Motion to Vacate 28 U.S.C. § 2255.

This matter is before the Court on Anthony Wright's pro se Motion Under 28 U.S.C. § 2255 to Vacate, Set Aside, or Correct Sentence by a Person in Federal Custody [11]. Because Mr. Wright is proceeding pro se, the undersigned has liberally construed his filings. See, e.g., Erickson v. Pardus, 551 U.S. 89, 94 (2007).

The record of prior proceedings and Mr. Wright's § 2255 motion reveal the following: On March 7, 2013, Mr. Wright and Keanna Armstead were in a car pulled over for a traffic infraction by the Georgia State Patrol. During the stop, Mr. Wright, who has multiple prior felony convictions, was discovered to be in possession of a Sig Sauer handgun. Mr. Wright was indicted for being a felon in possession of a firearm in violation of 18 U.S.C. §§ 922(g)(1), 924(a)(2), & 924(e). See United States v. Wright, No. 1:13-CV-419-CAP (N.D. Ga. 2013) ("Wright I").

Motions to suppress the evidence discovered during the traffic stop and Mr. Wright's statements were filed, argued, and briefed. In April 2014, a magistrate judge entered a Final Report and Recommendation recommending that Mr. Wright's motions to suppress be denied, and Wright I was set for trial. And, in June 2014, the district judge presiding over Wright I adopted the Final Report and Recommendation. See id.

As a result of plea negotiations in Wright I, this case (hereinafter "Wright II") was opened in July 2014. In Wright II, Mr. Wright agreed to waive indictment and plead guilty to an information charging him with knowingly possessing a stolen firearm that had been shipped in interstate commerce in violation of 18 U.S.C. §§ 922(j) & 924(a)(2), and the government agreed to dismiss Wright I. See [1], [3], [4] & [4-1]. This is how both Wright I and Wright II were resolved.

In October 2014, judgment was entered in Wright II. See [10]. Mr. Wright did not appeal, and his time to do so expired in November 2014.

In April 2016, well after the one-year limitation period for filing a § 2255 motion expired, see 28 U.S.C. § 2255(f), Mr. Wright prepared and submitted the § 2255 motion now before the Court in Wright II. See [11]. None of Mr. Wright's arguments has any merit.

First, Mr. Wright contends he is entitled under McQuiggin v. Perkins, 133 S.Ct. 1924 (2013), to an equitable exception to the one-year limitation period because he is "actually innocent" of the crime to which he pleaded guilty. See [11]. In support of this claim, Mr. Wright submitted an unsworn and unnotarized affidavit from Ms. Armstead, stating that "she" was the owner of the gun and that "it was not `stolen.'" See [11] at 15. This, of course, contradicts Mr. Wright's sworn admission in his plea agreement in Wright II that he "had reasonable cause to believe that the gun was stolen as he came into possession of the firearm when he took it from Ms. Armstead against her will." See [4-1] at 5. This Court is not required to credit that affidavit. See, e.g., Patel v. United States, 252 F. App'x 970, 975 (11th Cir. 2007) ("There is a strong presumption that the statements made during the plea colloquy are true. Consequently, a defendant bears a heavy burden to show that his statements under oath were false.") (internal citations omitted).

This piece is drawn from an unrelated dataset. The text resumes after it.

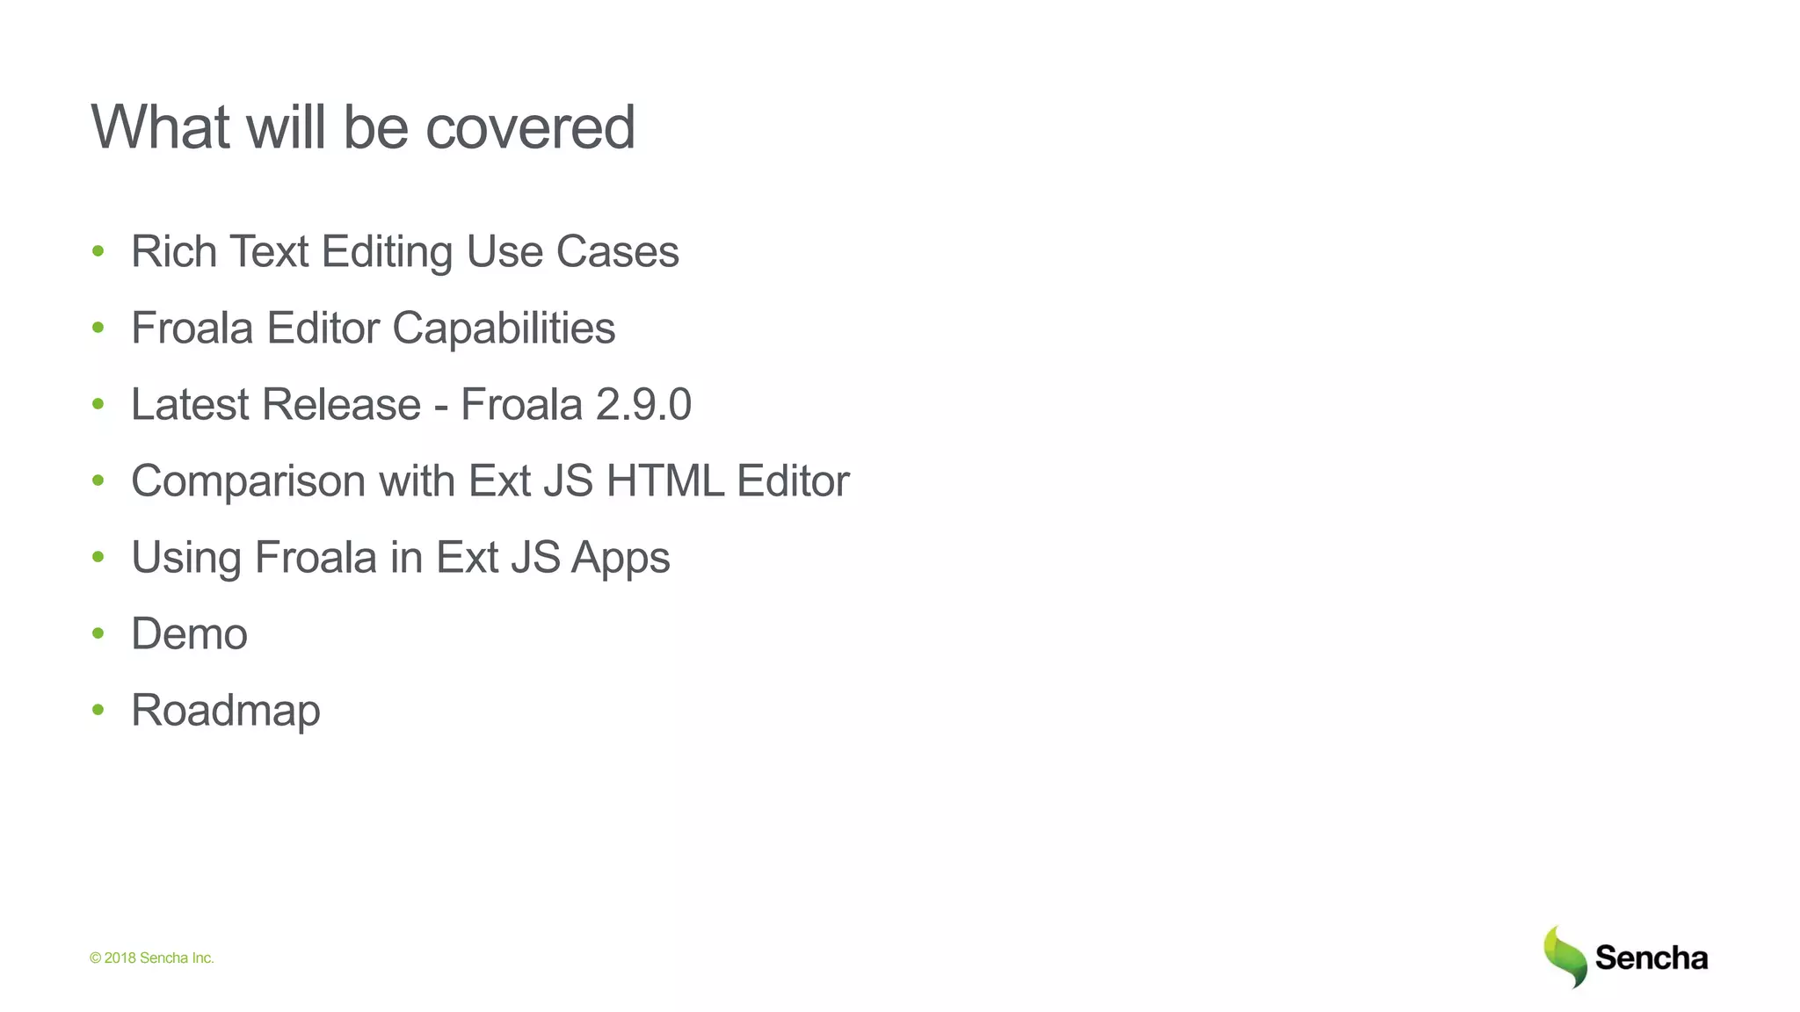Click the "© 2018 Sencha Inc." copyright text
Viewport: 1800px width, 1012px height.
point(152,958)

Moreover, Mr. Wright has offered no explanation for his more than one-year delay in obtaining an affidavit from Ms. Armstead. As the Supreme Court observed: not only are "tenable actual-innocence gateway pleas . . . rare," but unjustified delay in bring such a plea "is a factor bearing on the reliability of the evidence purporting to show actual innocence." McQuiggin, 133 S. Ct. at 1928 (internal quotation marks and citation omitted). The Supreme Court instructed district courts that "frivolous petitions should occasion instant dismissal." Id. at 1936.

Second, Mr. Wright argues that his attorney in Wright II provided ineffective assistance of counsel because she did not file any suppression motions in that case. See [11] at 4-5. This argument is frivolous because suppression motions pertaining to the evidence against Mr. Wright were filed and fully litigated in Wright I.

Third, Mr. Wright argues that his conviction and sentence violates Franks v. Delaware, 438 U.S. 154 (1978). See [11] at 9. But that case — which deals with intentionally false statements made in search warrant affidavits — has absolutely no bearing on Mr. Wright's conviction or sentence where the search was conducted without a warrant.

Accordingly, the undersigned RECOMMENDS that Mr. Wright's § 2255 motion be SUMMARILY DISMISSED because it plainly appears that he is not entitled to relief. See 28 U.S.C. § 2255, Rule 4(b).

The undersigned further RECOMMENDS that a Certificate of Appealability be DENIED because Mr. Wright does not meet the requisite standard. See Slack v. McDaniel, 529 U.S. 473, 484 (2000) (requiring a two-part showing (1) "that jurists of reason would find it debatable whether the petition states a valid claim of the denial of a constitutional right," and (2) "that jurists of reason would find it debatable whether the district court was correct in its procedural ruling"); see also Spencer v. United States, 773 F.3d 1132, 1138 (11th Cir. 2014) (holding that the Slack v. McDaniel standard will be strictly applied prospectively).

The Clerk is DIRECTED to terminate the referral of this case to the undersigned.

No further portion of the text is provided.